How Coronavirus May Affect Future of IT Data Centre Operations
IT professionals may be used to dealing with the threat of viruses, but certainly not the pandemic that is coronavirus. Nearly all industries will be impacted by the ongoing spread of the virus and we need to be aware of the potential IT and related business issues that could arise.
Disruption to IT operations in the data centres that organisations rely on, for example, is inevitable during this pandemic. With travel restrictions escalating daily, from closed borders to shelter in place orders, last-mile IT field engineers may be prevented from accessing the facilities that they have critical responsibility for maintaining and repairing. And even if they can get to a customer location, physical access to customer premises to resolve hardware faults in the data centre – like switching out a simple drive – may be restricted as a result of quarantine.
For another potential disruptor, let’s observe this situation from one step back. Field engineers who maintain data centre hardware are dependent upon parts to resolve faults in IT infrastructures and systems. And although fans and power supplies typically may be commonplace and inexpensive, these are not typical times. A part that normally may be available the same day or overnight may now be subject to a timetable created for higher-order public health concerns if it’s shipped to or from geographic regions where there is restricted movement. Both the manufacturing and distribution of such parts are likely to be delayed, which would also cause delays in implementing the fix.
Maintaining a semblance of regular operations requires steps to minimise these disruptions. Enterprises with IT asset management control are more likely to be able to maintain stable IT operations. These organisations are armed with the knowledge of where all of their hardware assets are located in the world, especially in relation to restricted regions and activities, as well as the ability to detect faults that may occur during this global challenge.

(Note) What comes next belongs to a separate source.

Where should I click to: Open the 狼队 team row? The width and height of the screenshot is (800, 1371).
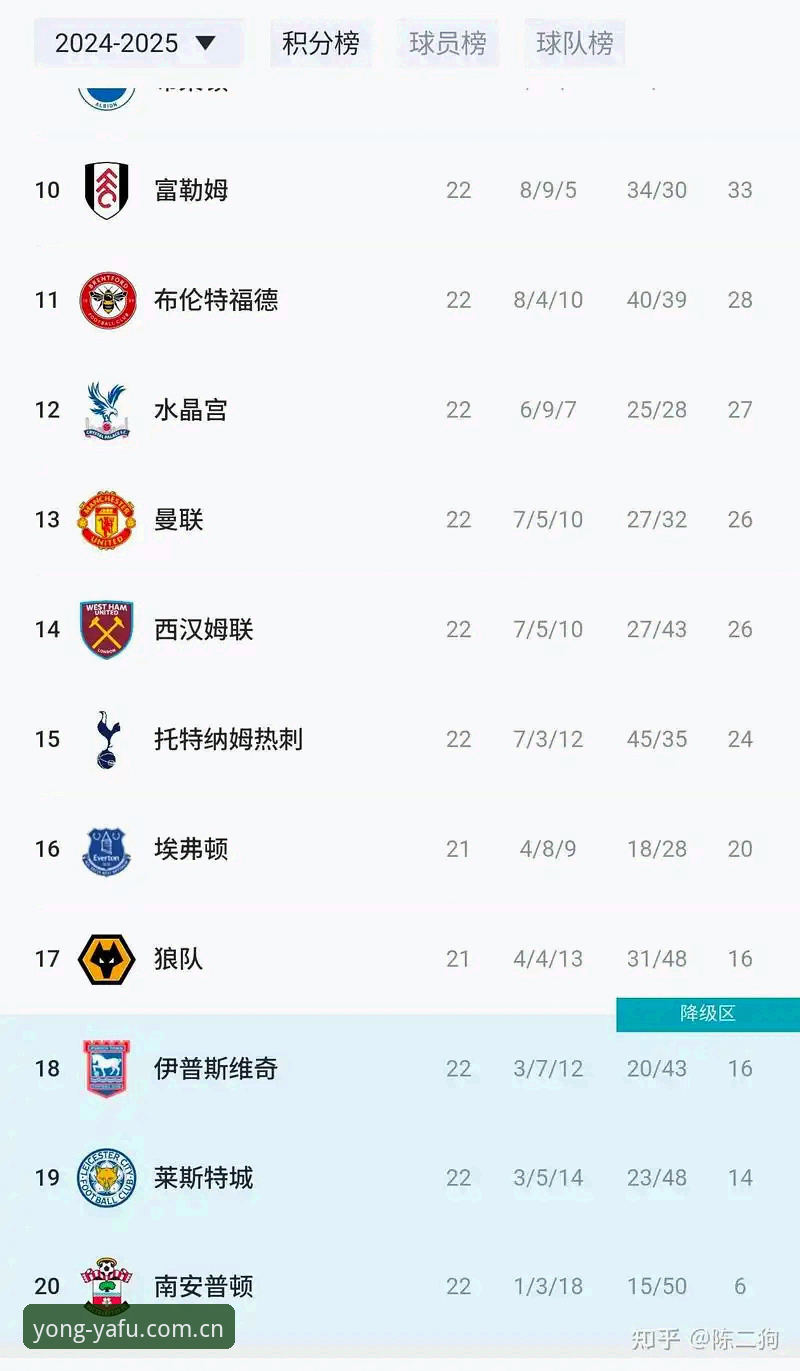click(400, 959)
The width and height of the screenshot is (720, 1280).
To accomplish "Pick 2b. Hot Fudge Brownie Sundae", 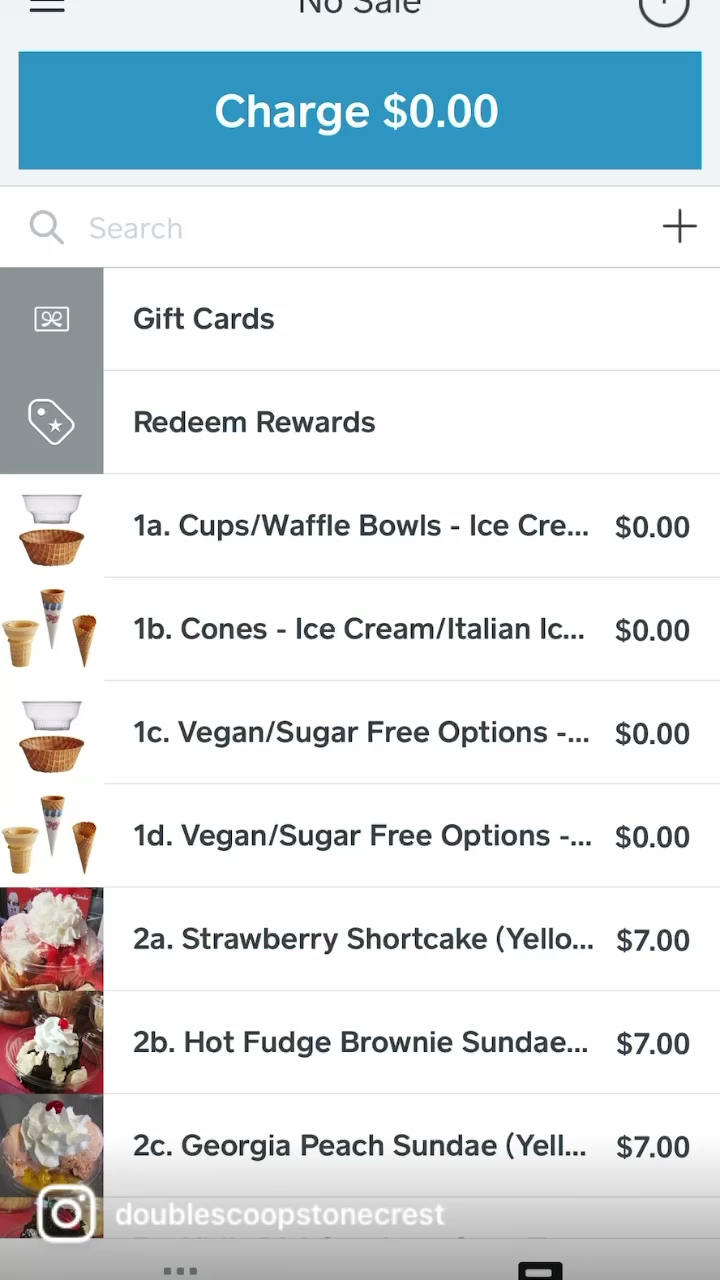I will pos(360,1042).
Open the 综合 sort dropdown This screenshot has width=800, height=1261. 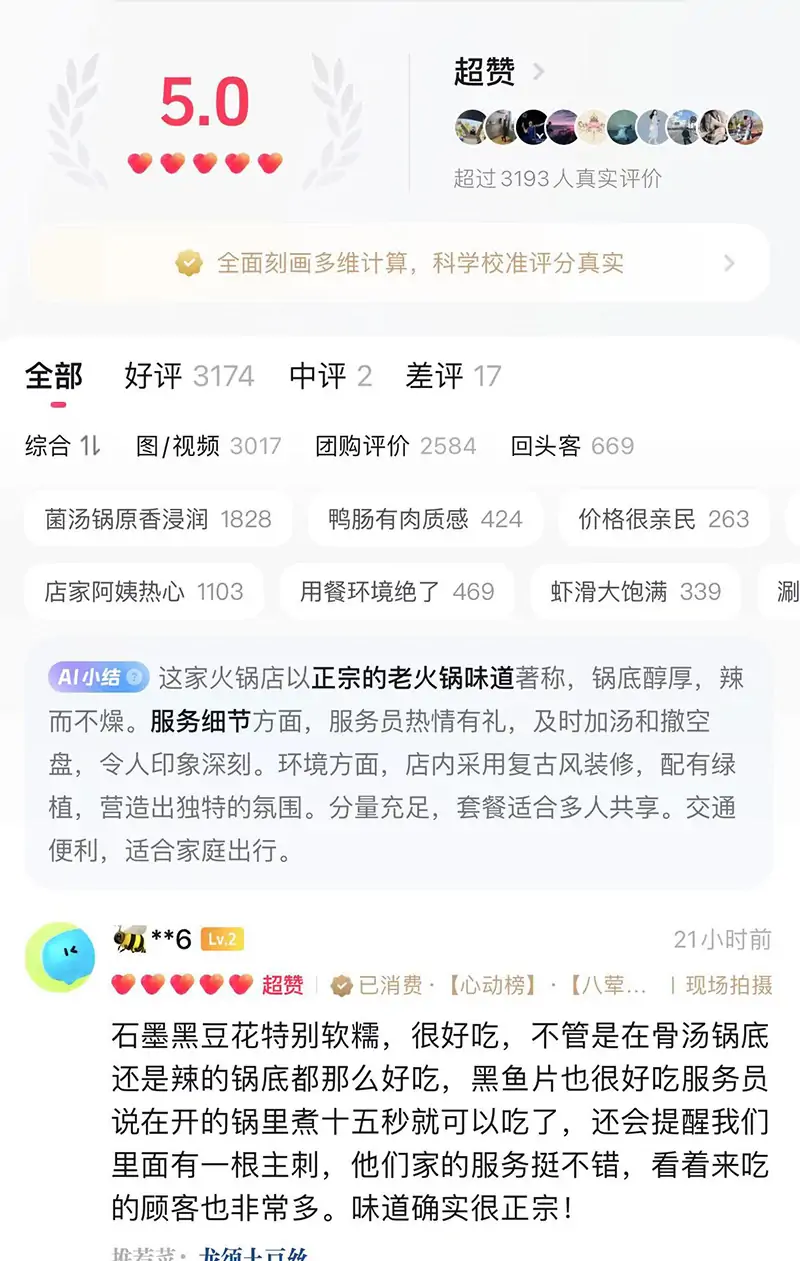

In addition, automation, robotics and AI are increasingly prevalent in the digital age and organisations have adopted these advanced technologies to support their business and IT operations. The application of dynamic baselining is one example where organisations are realising value from predictive analytics to proactively manage infrastructure. Another example is the integration of technologies like S.M.A.R.T. events which can generate alerts prior to actual failure. Organisations are applying remote automation and AI to help ensure that their IT infrastructures continue to operate, down to automated and proactive fault detection and resolution capabilities.
AI tools have the power to predict and self-learn through patterns, potentially helping alleviate IT issues and resolve faults quicker than through human interaction. In times like these, it’s not only faster, but possible, when human interaction is restricted.
With remote monitoring tools, companies can automate fault resolution processes for hardware infrastructures. Remote monitoring tools can initiate service tickets for hardware component failures, with agents that poll systems remotely through standard protocols like SNMP, WMI and SSH and then communicate hardware events back to the IT administrator through an outbound TCP connection. This process ensures IT operations (and business) continue despite quarantined areas, restricted business and limited staff.
In addition, effective IT customer service portals further enables enterprise customers to raise and monitor service tickets from any device, potentially getting their faults logged, tracked and resolved rapidly at a time when call centers and their staff may be overwhelmed.
Beyond customer service portals, mobile applications can place these capabilities in the palm of your hand. Mobile apps enable users to identify devices that need support by simply using the phone’s camera to scan the bar code. The application then decodes the bar code and automatically populates the corresponding serial number in a ticket submission form. Companies using mobile apps through traditional portals can elevate the convenience and efficiency of service and attention, all while finding a new way to stay connected.
Disruptions are inevitable in the current crisis we are facing. With a compromised workforce, multiple services and tools can alleviate the pressure on IT operations and bring peace of mind to businesses. Most critically, automation and remote monitoring can play a massive part in keeping IT services running smoothly so that businesses can maintain continuity and certainty in these very uncertain times.